*Отрывок со страницы:*
⟨
Так и хочется сказать, что Тавров демиургичен. (Скажем так: в первом из уже вышедших томов он ещё лирик, хотя с самого начала со многими оговорками), тут он уже демиург. Тут уже «строку диктует чувство» (как выразился другой поэт) метафизического порядка, объемлющее по меньшей мере шар земной и происходящие в нём процессы. Он работает с огромными пластами бытия (уж не с первоэнергиями ли миротворения?), с пространством и временем; его – уж не лирический, но демиургический или мифопоэтический – герой взаимодействует с ними всем телом:
Я ощупал купол внутри – лишь тогда он в выси проник,
и я пальцы в рану вложил – задышал океан,
я продвинул в букву вырванный свой язык
и ею прошёл насквозь, как хижиной ураган.
Слово «ощупывать» характерным образом встретится нам у него не раз: «Мои руки ощупывают костяк времени изнутри».
Он совершает с пространством-временем преображающие действия, изменяя их привычную нам природу, искривляя их линии, смешивая их друг с другом:
Два самолёта летят дельфина – один в Батум,
другой в Первую мировую,
он рассматривает работу Творца чуть ли не на правах Его соработника: ему важно понять именно изнутри, как устроен механизм всего сущего. В стихотворении, обращённом к лебедю, он говорит:
Кто тебя создал, кто тебя сшил, влил
В раковину ушную, там заморозил, взял,
выпустил комом из заплаканных в снег жил,
снова расширил, как люстры щелчок – в зал
с белой стеной, с заоконной звездой в бороде.
Кто тебе клюв подковал и крылья позолотил?
На самом-то деле он прекрасно знает, Кто: «…из левой Творца руки – /к сердцу ближайшей, в отличие от остальных, – ты вышел на волю…», – риторический вопрос здесь нужен, скорее всего, затем, чтобы отстранить видимое и сделать тем самым его ещё удивительнее, а видение его – ещё острее (и уж не затем ли, чтобы повторить творящие движения, почувствовать текучесть вещества бытия в собственных руках?). Он старается видеть явления сущего первозрением – которое людям обыкновенно не присуще: будучи осуществлено в полной мере, оно выжигает глаза.
⟩
*Собранные данные:*
⟨
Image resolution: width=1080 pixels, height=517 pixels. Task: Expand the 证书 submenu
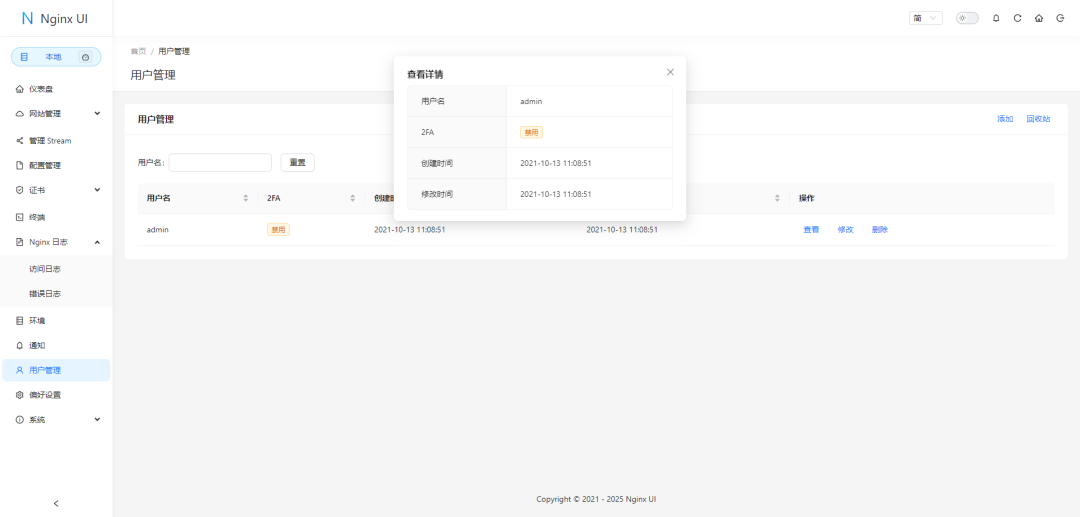pos(97,190)
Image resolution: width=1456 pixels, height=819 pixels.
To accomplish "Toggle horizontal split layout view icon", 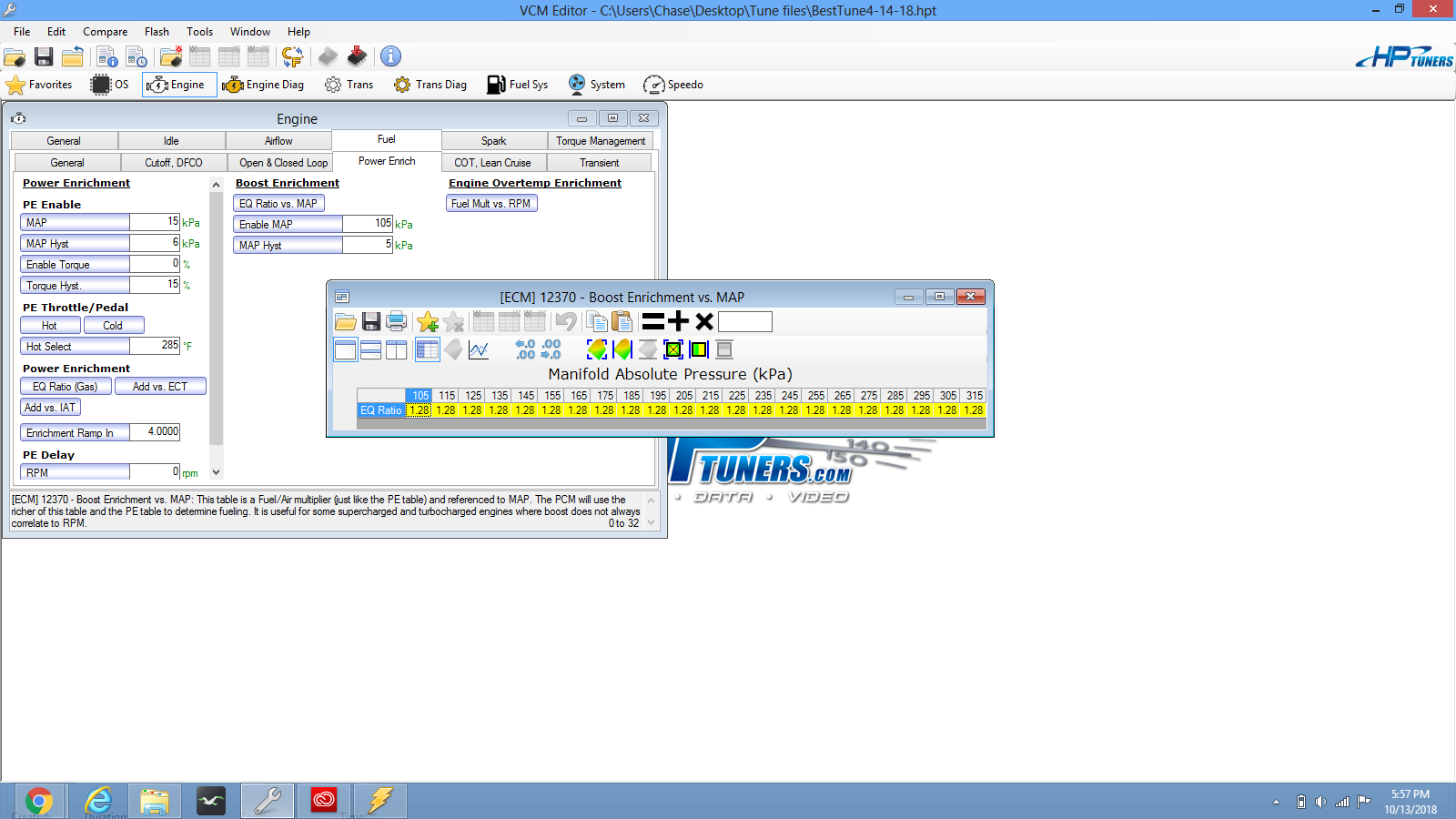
⟩
*Что сделать:*
Проверьте по отрывку три утверждения: (а) слово «ощупывать» встречается у Таврова не один раз; (б) в первом томе Тавров уже демиург; (в) первозрение обычно присуще людям. На каждое ответьте «да» или «нет» и приведите дословно слова отрывка, которые это решают.

*Ответ:*
(а) Да: «Слово «ощупывать» характерным образом встретится нам у него не раз».
(б) Нет: «в первом из уже вышедших томов он ещё лирик».
(в) Нет: «которое людям обыкновенно не присуще».